Pour le Tchad cette opération est « en contradiction avec les conventions et statuts de Cotco », qu’il ne cite pas. La cession d’actifs n’est pourtant pas déjà effective. Elle devrait encore satisfaire « certaines conditions suspensives liées aux modifications des statuts de Cotco », indique Savannah dans un communiqué de presse, signé le 20 avril. Ce qui devrait se faire, précise l’entreprise britannique, au cours du second semestre 2023.

En réalité, N’Djamena considère cet accord comme le renforcement du soutien du Cameroun à son ennemi Savannah, surtout que dans leur deal ces derniers se sont engagés à se soutenir mutuellement. Jusqu’ici, ce soutien se manifestait par des « agissements inamicaux » posés par les représentants du Cameroun lors des conseils d’administration de Cotco ou des interventions en faveur de l’entreprise britannique des « personnalités camerounaises » auprès des autorités tchadiennes.

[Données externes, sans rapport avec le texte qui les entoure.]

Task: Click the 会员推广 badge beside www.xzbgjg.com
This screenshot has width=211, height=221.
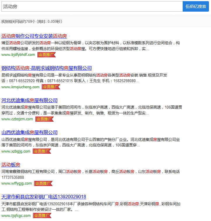Action: pos(41,151)
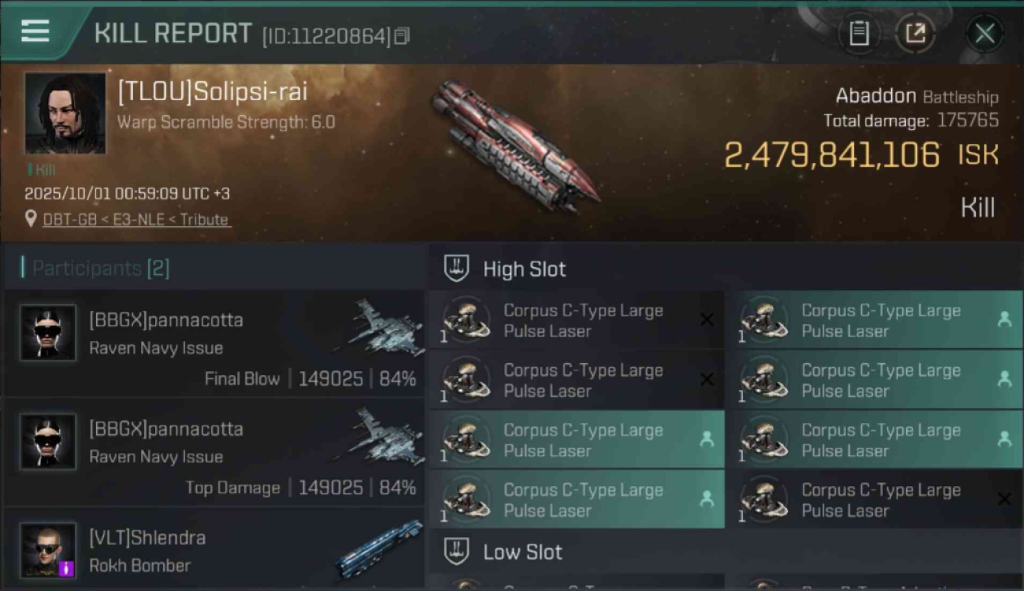This screenshot has width=1024, height=591.
Task: Click the Rokh Bomber ship icon
Action: coord(380,548)
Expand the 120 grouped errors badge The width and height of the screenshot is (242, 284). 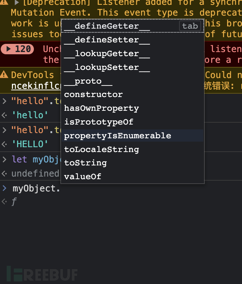(x=17, y=49)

Pour comprendre, il faut remonter au 9 décembre 2022. Ce jour-là, Savannah Energy annonce avoir racheté les actifs du géant pétrolier ExxonMobil au Tchad et au Cameroun. Cette acquisition sera contestée « vigoureusement » par les autorités tchadiennes. Raison : elle est réalisée « en dépit des objections expresses du gouvernement tchadien » et « en violation des conventions de recherches, d’exploitation et de transport des hydrocarbures du Consortium Doba (Esso, Petronas, Société des hydrocarbures du Tchad SA [SHT]) de 1988 et 2004 », indique un communiqué du gouvernement tchadien.

Par la suite, N’Djamena, faisant valoir son droit de préemption, nationalise en « express » tous les actifs rachetés à ExxonMobil par Savannah au Tchad. Il s’agit de 40% de Esso Exploration and Production Chad Inc (EEPCI), qui exploite les puits de pétrole de Doba dont la production est expédiée par le pipeline et de Tchad Oil Transportation Company (Totco) qui gère le pipeline au Tchad (170 km).

Blocage

Mais le pays ne s’arrête pas là. Alors que Petronas a manifesté son désir de se retirer du projet, N’Djamena réussit à convaincre la multinationale malaisienne de lui céder ses parts. Le communiqué de la présidence tchadienne renseigne, à cet effet, que le contrat de cession a déjà été signé entre les deux parties et soumis aux autorités en charge de la concurrence de la Cemac pour validation. Mais le document ne précise pas si cet accord concerne les actifs dans EEPCI (35%) et dans Cotco (29,77%). Mais si c’est le cas, cette transaction permettrait au Tchad de prendre le contrôle du pipeline coté Cameroun avec 53,77% des parts de Cotco.

Est-ce pour cette raison que Yaoundé bloque le processus ? On l’ignore pour l’instant. Mais, le communiqué de la présidence tchadienne souligne clairement que le Cameroun n’a jamais répondu aux lettres de demande d’avis de non-objection adressés par la commission de la concurrence dans le cadre de la reprise des actifs de Petronas par le Tchad. Une réponse pourtant nécessaire pour boucler le dossier.

Il faut dire que le Cameroun a toujours voulu engranger plus de ressources de cet oléoduc, déployé en majorité sur son territoire. En 2013, le pays a obtenu du relèvement le taux du droit de transit à 1,30 dollar par baril, contre 0,41 dollar auparavant. L’accord y afférant prévoit l’actualisation de ce taux toutes les cinq années sur la base de la moyenne des taux d’inflation annuels enregistrés au Cameroun pendant cette période. Sur cette base, le taux du droit de transit a été actualisé le 30 septembre 2018, passant de 1,30 à 1,32 dollar par baril.

En s’octroyant 10% de parts supplémentaires dans Cotco, le Cameroun va ainsi augmenter son emprise sur l’infrastructure et par ricochet ses gains. Mais le Tchad qui détient actuellement 24% de Cotco a les moyens de se mettre en travers de l’opération comme le pays accuse le Cameroun de le faire pour son acquisition des actifs de Petronas. Autant dire que la bataille pour le contrôle du pipeline Tchad-Cameroun ne fait que commencer.